輻輳する想い Part 5

 イミールの強い要望により、今なお避難生活を余儀なくされている市民も多いにも関わらず、IEUと《新世界秩序》の圧力でマスコミの事故に関する報道はここ1週間のうちに漸減していった。SNSでは多くの批判が寄せられているが、新世界秩序は幾つかのプラットフォームと提携もしているので、拡散が抑制されている。あれから1週間、まだビルの所有者側からも、警察や消防からも会見は開かれなかった。事故調査はIEUによって止められていた。放射線の検出などといった不都合な情報は誤報であったと訂正された。
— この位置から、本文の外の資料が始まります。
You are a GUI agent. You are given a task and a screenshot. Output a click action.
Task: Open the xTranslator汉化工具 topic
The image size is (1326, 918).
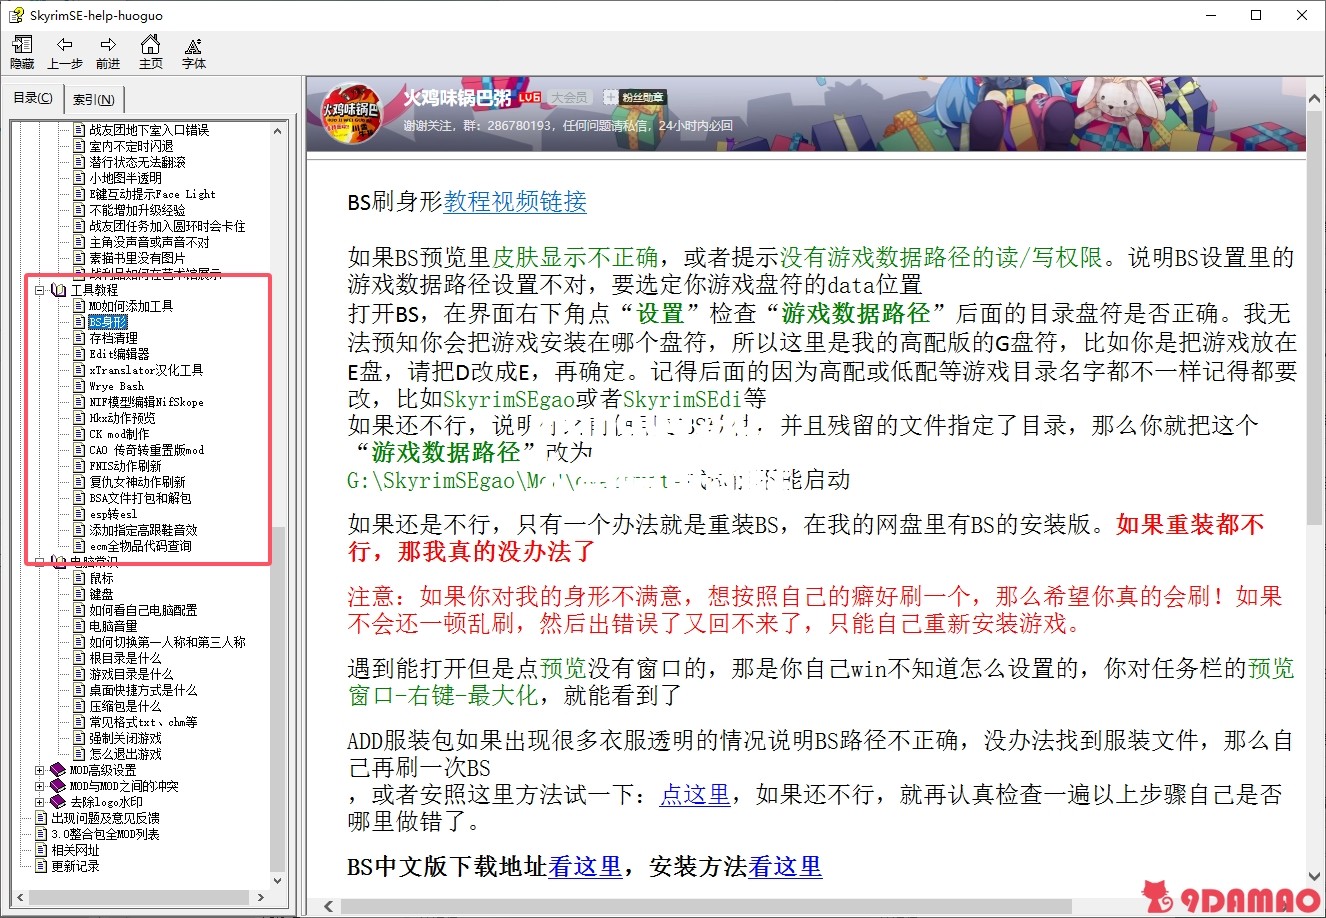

「僕たち、最低なことをやっているよ。あんな事故があったにも関わらず、何もなかったかのように振る舞うだなんて」

 歩きながら夜鳥は言った。

「世の中っていうのは結局そんなもんだよ。上に立つ人間は所詮自分の損得しか考えない。ひとりひとりの気持ちだなんて、興味ないさ。まあ、たった2500人くらい死んだところで、私には何の関係もないんだがな」

 宇千羽がそう言うと、夜鳥は彼女の胸倉を掴み、叱った。

「たった2500人くらいだって? 巫山戯るのも大概にしろ、ひとりでさえ尊い命だ。それが、一瞬で2500人も亡くなったんだぞ? その中に子供だって居るんだぞ?」

「ごめんって、その言い方は良くなかったよ、謝るよ」

「違う! そういう問題じゃない。誠意が微塵も感じられないお前の態度に怒っているんだ!」

「誠意が微塵も感じられないだと?」

 夜鳥の絡み手を掴んで払い、宇千羽は逆ギレした。

「そんな人間如きにかまけている暇なんてありゃしない。我々は今、奴らと戦争の真っ最中だ。泣くのは勝ってからにしろ」

「関係ない人間を巻き込むのは筋違いだろ」

 ふたりが取っ組み合いになろうとしたところへ、嵩音が両者の腕を掴んで仲裁に入った。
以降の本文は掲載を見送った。